TEXTE ÉTUDIÉ

=======

JEAN GIONO
Un poème de Gerrit Achterberg (1905-1962)
Gerrit Achterberg à l’âge de 19 ans
Quand je lis Jean Giono, la vie s’arroge
une nouvelle place en moi, mon corps s’emplit
de véloces poissons ; sans avoir à décider
de rien, me voici tout entier offert aux rivières.
La pluie et le soleil sont d’énormes tamis
à travers lesquels je tombe ; l’iris des marais
aiguise ses doux couteaux aux membranes
qui m’élèvent à d’insoupçonnées hauteurs.
Les saumons se blottissent contre mon dos.
Je suis le gobie de cette contrée, Lubéron,
un étang à canards, qui préserve le pâle
clair de lune sous le pont arrondi des feuillées,
des heures durant, jusqu’à la Méditerranée.
Ici, tous les singes font l’ascension avec nous.

=======

CONSIGNE
Dans le poème sur Jean Giono, à quoi la pluie et le soleil sont-ils comparés ? Répondez en une phrase, s'il vous plaît.

DOCUMENTS FOURNIS

=======

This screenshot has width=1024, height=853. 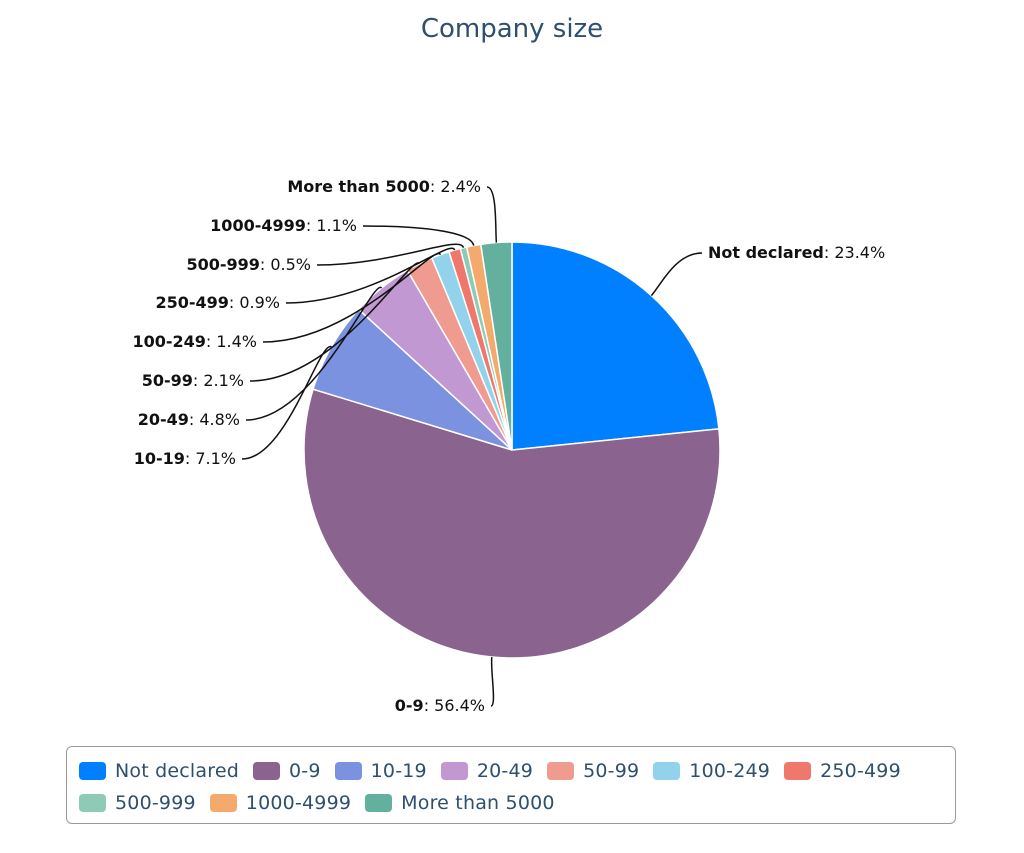 What do you see at coordinates (305, 771) in the screenshot?
I see `legend-label: 0-9` at bounding box center [305, 771].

=======

RÉPONSE FINALE
La pluie et le soleil sont comparés à d'énormes tamis.